The base is not large or heavily hunted. Two areas totaling 3,000 acres are open to hunting; on one of the areas, there is an earn-a-buck requirement (meaning a doe must be harvested before the hunter can take a buck), and bucks must net 130 inches Pope & Young. On the other area, there’s no earn-a-buck requirement, and bucks must have at least three points on one side. A total of 209 bowhunters pursued deer on the base during the 24 seasons in this study.
The Data Says …
A total of 135 of the 209 bowhunters recovered at least one deer, dragging out a total of 1,083 deer after putting in 35,011 hours of time on stand. That’s one deer for every 32.5 hours in the field, and an average of about eight deer per successful bowhunter. To get 1,083 deer, hunters reported hitting 1,296 deer from 1989 through 2012 for a recovery rate of 83.6 percent. Separated by bow type, crossbow hunters had an 89 percent recovery rate compared to 83 percent for compound bows.

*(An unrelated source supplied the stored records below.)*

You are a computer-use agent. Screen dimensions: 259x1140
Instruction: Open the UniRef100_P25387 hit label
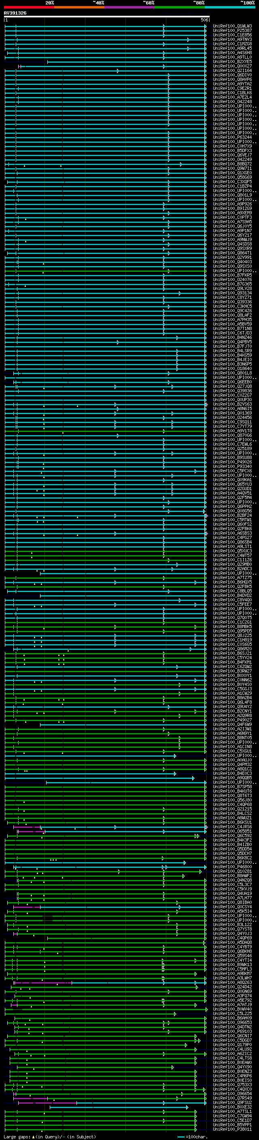point(232,31)
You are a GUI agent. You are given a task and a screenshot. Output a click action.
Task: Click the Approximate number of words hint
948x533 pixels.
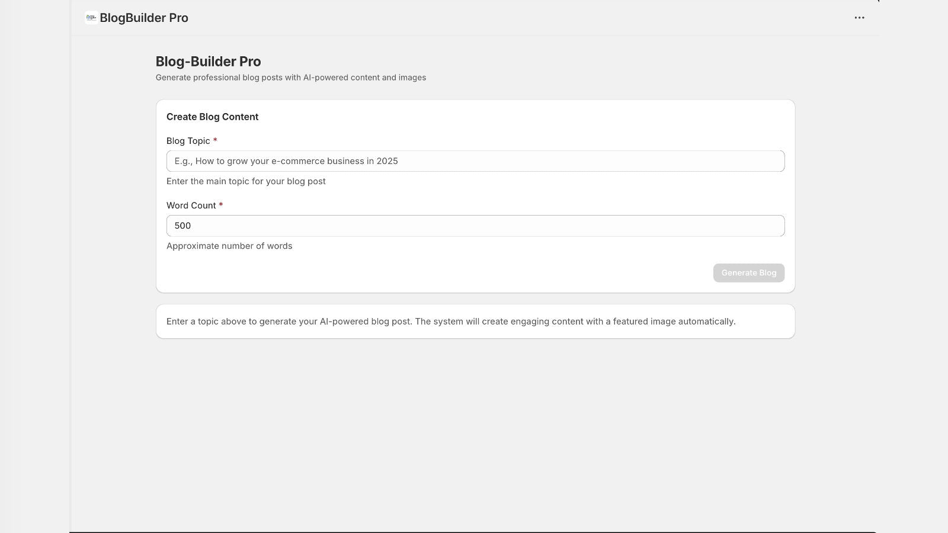(x=229, y=246)
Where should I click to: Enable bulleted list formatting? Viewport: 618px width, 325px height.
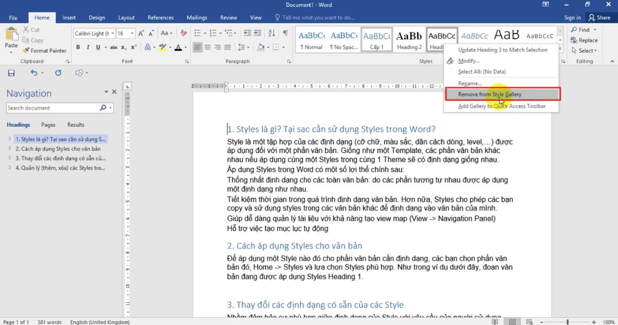tap(198, 32)
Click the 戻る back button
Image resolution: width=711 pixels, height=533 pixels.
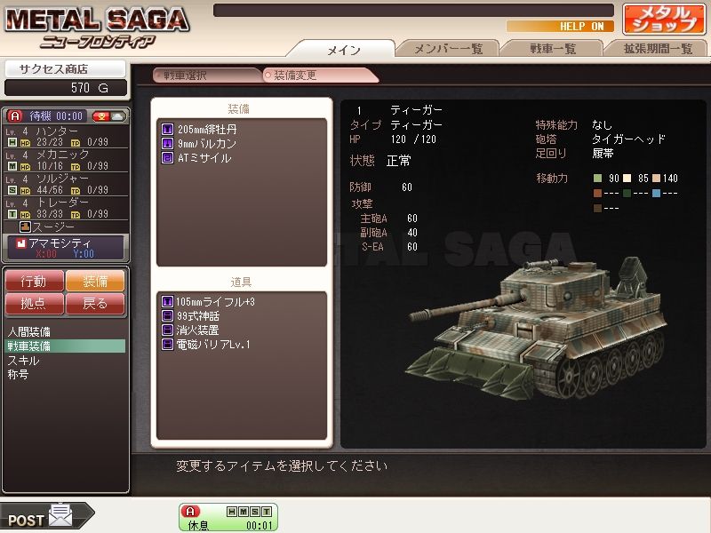[x=95, y=303]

When it comes to broadhead type (for both compound and crossbow users), hunters using fixed- or replaceable-blade broadheads recovered 82 percent of their deer (874 recovered out of 1,066 hit). Hunters using mechanical broadheads recovered 91 percent of their deer (209 out of 230 hit). The total number of deer is lower for mechanicals because they have only been approved for use on the base since 2007, although the majority of deer shot since then were shot with mechanicals.

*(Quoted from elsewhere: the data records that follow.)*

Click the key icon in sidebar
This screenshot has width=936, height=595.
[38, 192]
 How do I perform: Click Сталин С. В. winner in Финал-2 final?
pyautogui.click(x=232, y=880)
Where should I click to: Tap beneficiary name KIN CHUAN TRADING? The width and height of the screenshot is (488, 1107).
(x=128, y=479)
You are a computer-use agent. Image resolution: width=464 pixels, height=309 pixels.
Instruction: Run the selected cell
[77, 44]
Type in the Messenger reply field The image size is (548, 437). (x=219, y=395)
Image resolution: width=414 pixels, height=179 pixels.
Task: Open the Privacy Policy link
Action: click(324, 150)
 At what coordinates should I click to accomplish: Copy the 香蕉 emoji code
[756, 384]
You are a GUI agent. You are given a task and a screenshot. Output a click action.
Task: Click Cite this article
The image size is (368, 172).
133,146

Compound bow shooters using mechanicals recovered 143 of 161 deer for an 89 percent recovery rate; those using fixed blades recovered 821 out of 1,001 deer for an 82 percent recovery rate. Crossbow hunters using mechanical broadheads recovered 66 out of 69 deer for a 96 percent recovery rate; those using fixed blades recovered 53 out of 65 deer for an 82 percent recovery rate.
Pedersen went so far as to separate fixed-blade recovery rates into pre- and post-mechanical eras. There was no statistically significant difference. Recovery rates with fixed-blade broadheads shot from compound bows were 82.2 percent from 1989 to 2006 and 81.0 percent from 2007 to 2012. For crossbows: 81.7 percent in the early years, 80.0 percent more recently.
How about accuracy? Crossbow shooters hit their target 94.5 percent of the time, while compound shooters hit theirs 89.9 percent of the time. The comparison was almost exactly the same for broadhead type. Mechanical users were slightly higher, hitting the deer 94.3 percent of the time compared to 89.4 percent for fixed-blade.
And The Winner Is …
What the data in this study tells us is simple — assuming that the shooter is a competent shot with the bow type chosen, on deer-sized game the differences in performance between bow types and broadhead types are small. Another factor here was that the average shot was less than 20 yards, which lends itself to precise arrow placement. Given that, both mechanical and replaceable-blade heads will get the job done in most situations.
In terms of penetration on the world’s largest game, there’s no question that the old-school two-blade design out-penetrates all others, all other things like arrow weight and shot placement being equal. After decades of using nothing but the replaceable-blade three-blade design on everything from ground hogs to grizzly bears, I was personally brought kicking and screaming into the mechanical broadhead camp for most of my bowhunting after experiencing tremendous terminal performance on tough critters like nilgai, elk and black bears, and seeing how accurately they fly at distance. The key is to remember that broadheads are designed to slice through tissue, muscle and organs; they are not designed to smash through bones. Thus, above all else a broadhead must fly accurately with your bow-and-arrow set-up.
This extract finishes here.